To answer these two questions, we integrated data from the Y1000 + Project (http://y1000plus.org) encompassing genomic, ecological, and metabolic profiles of over 1,000 yeast species [1,31], with experimental measurements of drug resistance against eight clinically relevant, antifungal drugs for 532 yeast species [9] and previous experimental deep mutational scanning data of C. albicans Erg11 to azole antifungal drugs [27] and in silico deep mutational scanning data of Erg11 proteins across Saccharomycotina. Analysis of our data using machine learning, structural biology, and phylogenetic approaches provided us with a novel window to understanding both the biology of drug resistance (in non-clinical settings) as well as how machine learning models complement structural and evolutionary approaches for identifying drug resistance-associated genetic variants.

Results

The distribution of drug resistance varies across the Saccharomycotina yeast phylogeny

To examine patterns of evolution of resistance, we plotted the resistance of 532 yeast species to eight different antifungal drugs [9] on the yeast phylogeny (Fig 1) [1]; the majority of strains were natural or environmental isolates (494 of 532 or 93%) with only 38 out of the 532 (7%) isolated from mammalian-associated environments (S1 Table). The antifungal resistance profiles of these mammalian-associated yeasts did not significantly differ from the rest of the dataset for any antifungal drug (S1 Table). Resistance to fluconazole was by far the most common, with 34.2% (182/532) of species tested being resistant (S2 Table). Resistance to voriconazole was the next most frequent (92/532 or 17.2%), followed by caspofungin (69/532 or 13.0%), amphotericin B (53/532 or 9.8%), itraconazole (46/532 or 8.6%), terbinafine (42/532 or 7.9%), 5-fluorocytosine (41/532 or 7.7%), and posaconazole (33/532 or 6.2%) (S2 Table).
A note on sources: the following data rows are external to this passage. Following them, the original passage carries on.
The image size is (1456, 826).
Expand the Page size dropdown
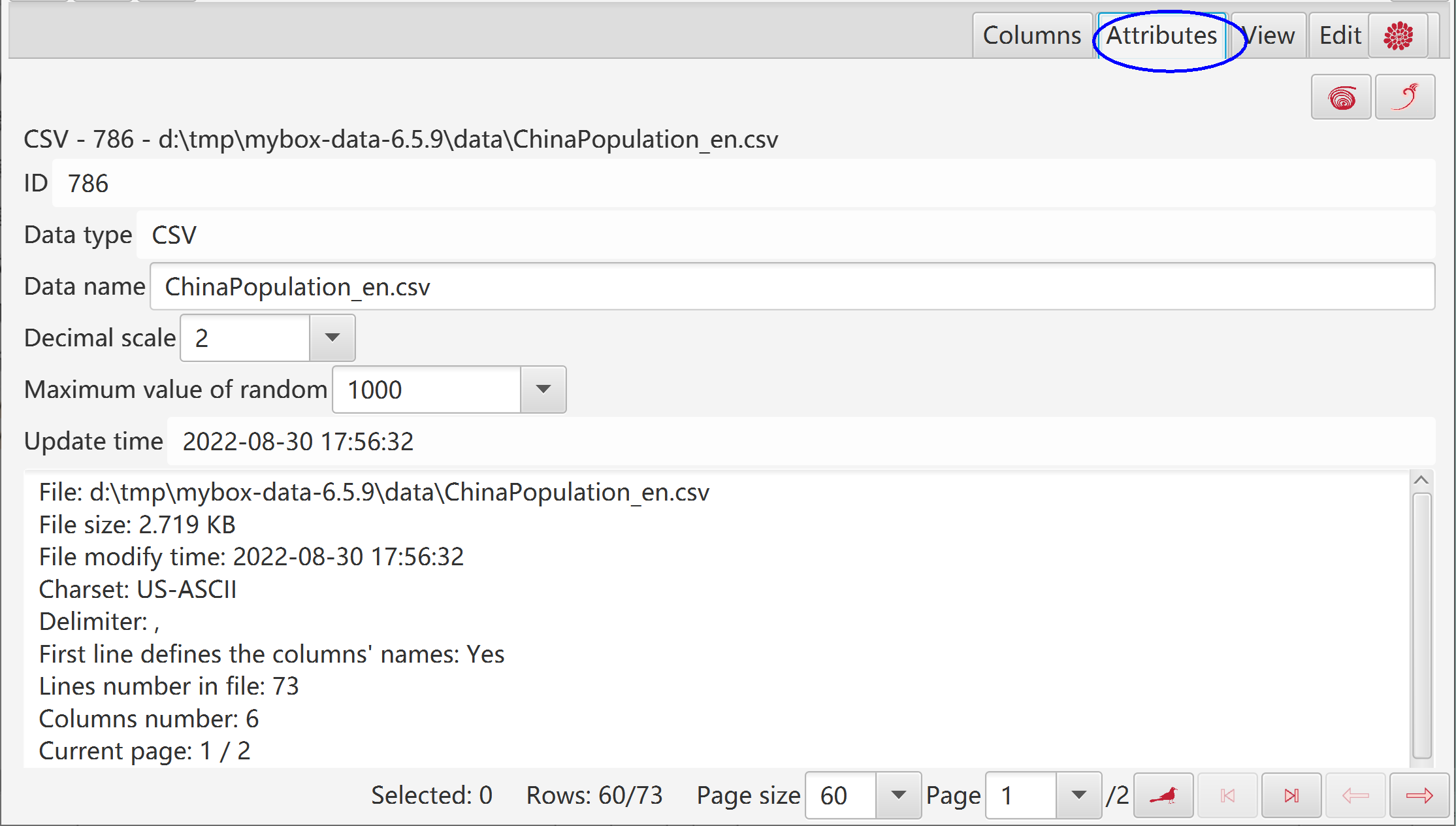pos(898,795)
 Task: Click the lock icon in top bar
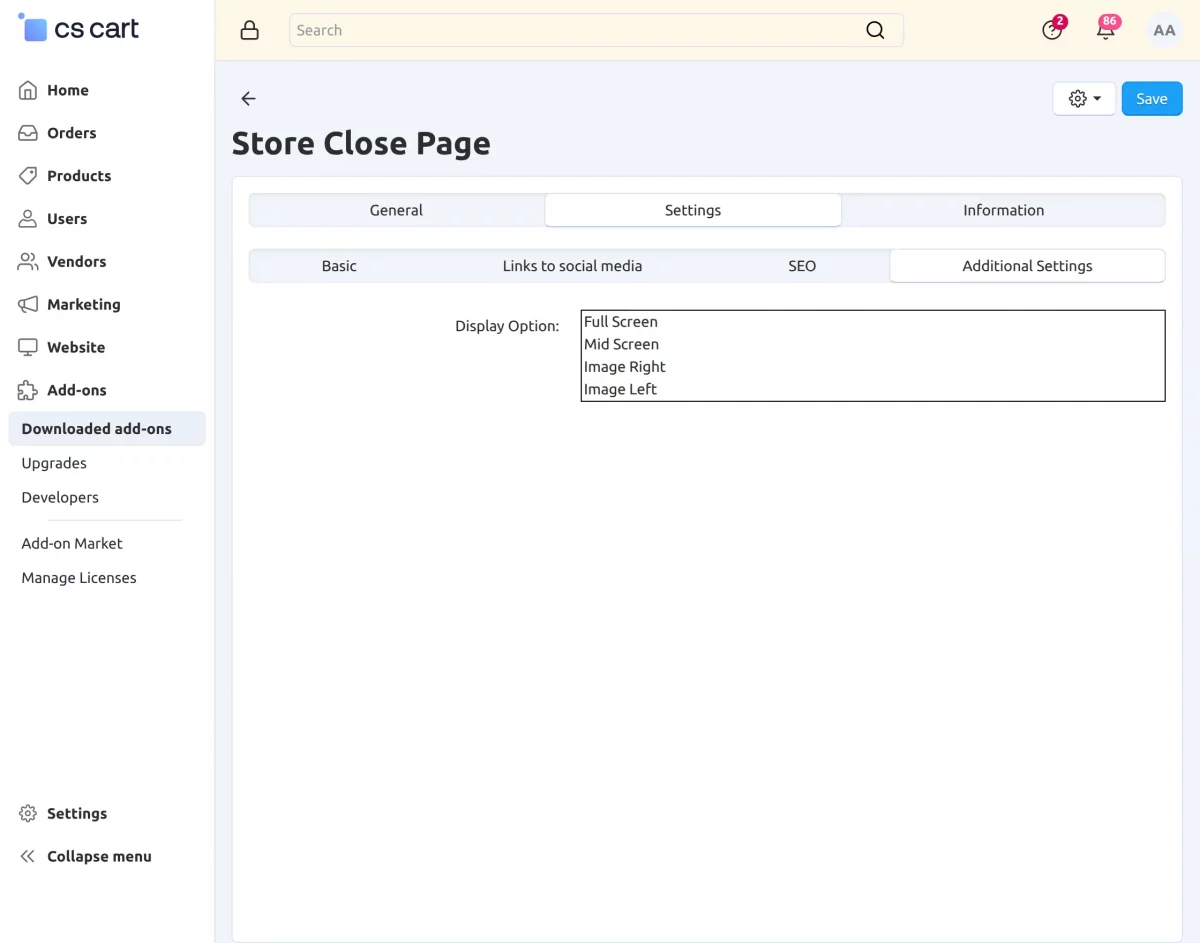250,30
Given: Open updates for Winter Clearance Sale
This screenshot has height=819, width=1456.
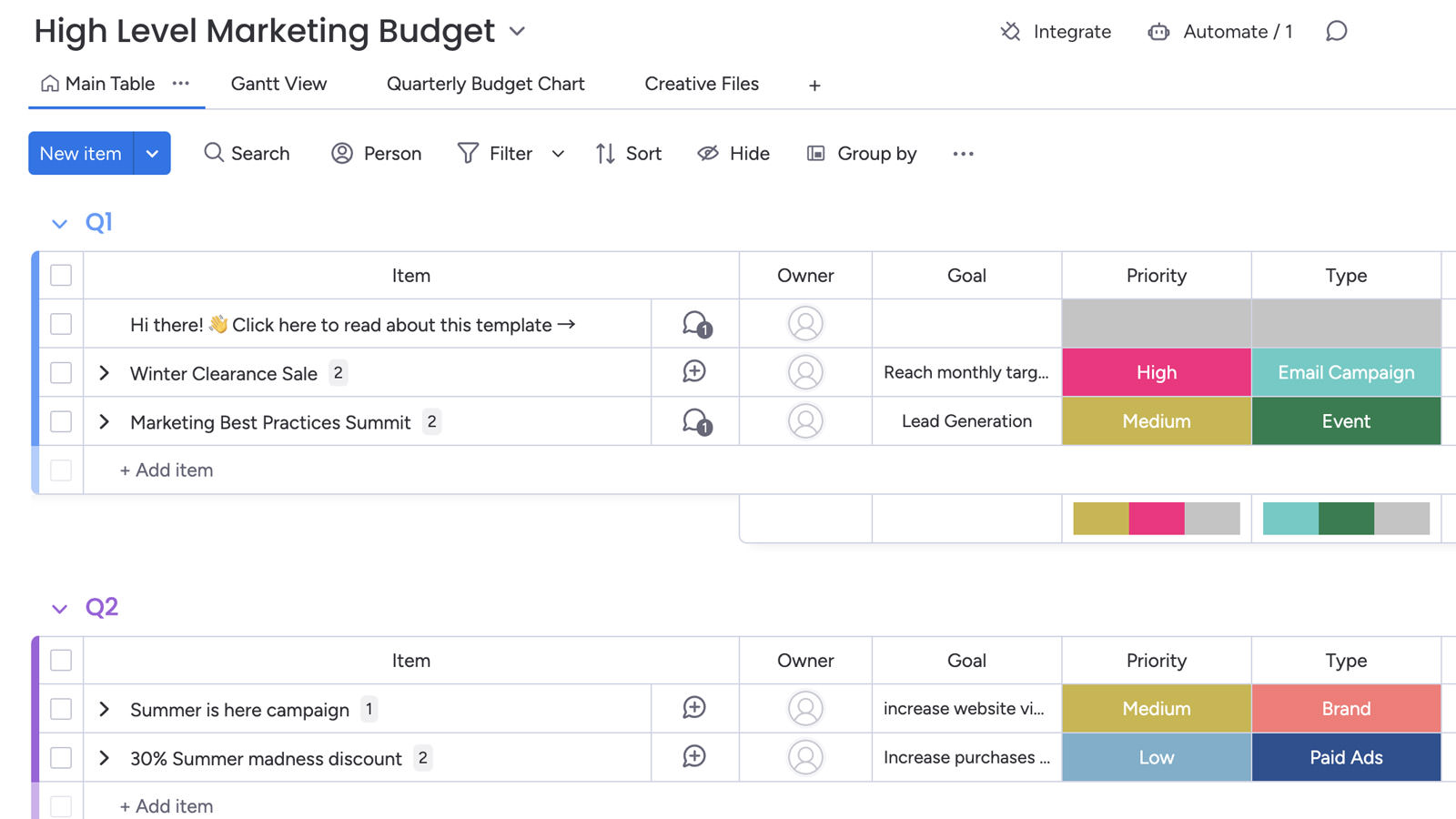Looking at the screenshot, I should 694,372.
Out of 264 yeasts with resistance to any drug, over half (148) were resistant to two or more drugs. Of the yeasts that were resistant to a single drug, 42.2% (49/116) were resistant to fluconazole (S2 Table). We note that each species in our dataset is represented by a single strain. Since differences in resistance between strains of pathogenic yeasts have been observed [3234], the resistance phenotype recorded for the strains examined in our study may not be always representative of the entire species.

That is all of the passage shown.